The hematopoietic cytokines erythropoietin (Epo) and granulocyte-colony stimulating factor (G-CSF) provide neuroprotection in several in vitro and in vivo models of Parkinson's disease (PD). The molecular mechanism by which Epo and G-CSF signals reduce the neuronal death in PD is not clear.
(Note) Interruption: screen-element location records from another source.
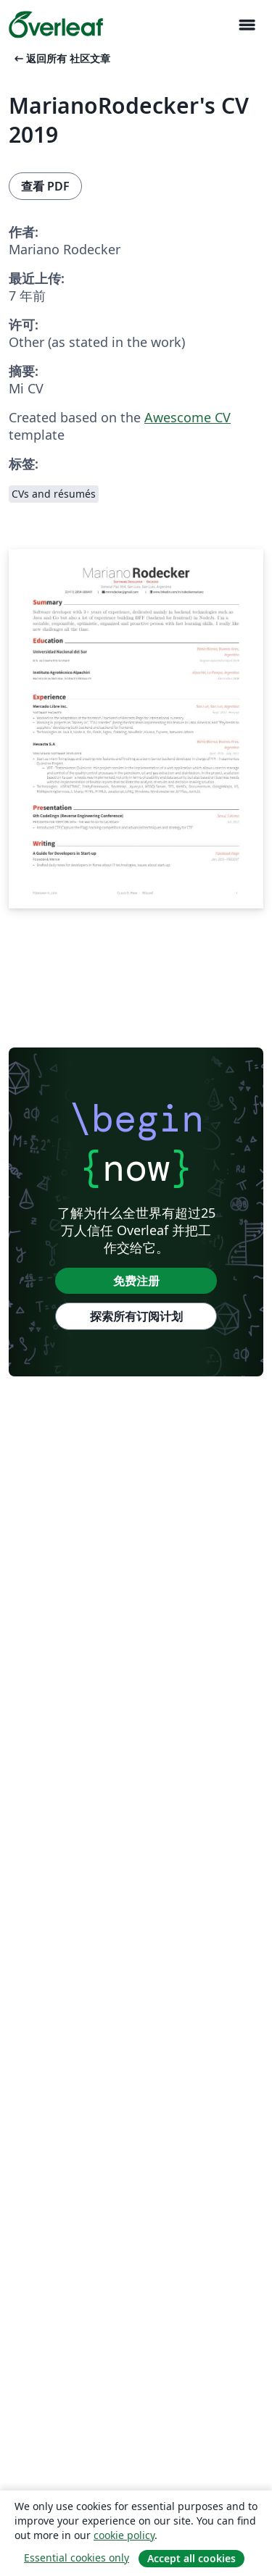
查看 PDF (45, 186)
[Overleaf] (56, 24)
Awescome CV (187, 417)
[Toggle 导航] (246, 25)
Here, we show that in rat pheochromocytoma PC12 cells, Epo and G-CSF efficiently repressed the 1-methyl-4-phenylpyridinium (MPP(+))-induced expression of the proapoptotic protein PUMA (p53 up-regulated modulator of apoptosis). Accordingly, Epo and G-CSF treatment reduced the PC12 cell fraction that underwent apoptosis by MPP(+) treatment and thus improved cell viability. Downregulation of PUMA expression by Epo and G-CSF in MPP(+)-treated PC12 cells seems to be mediated by repression of p53, as the expression of p53 was increased by MPP(+)-treatment and reduced by Epo and G-CSF. Together, these results suggest that the neuroprotective activities of Epo and G-CSF in an experimental model of PD involve the repression of the apoptosis-inducing action of PUMA.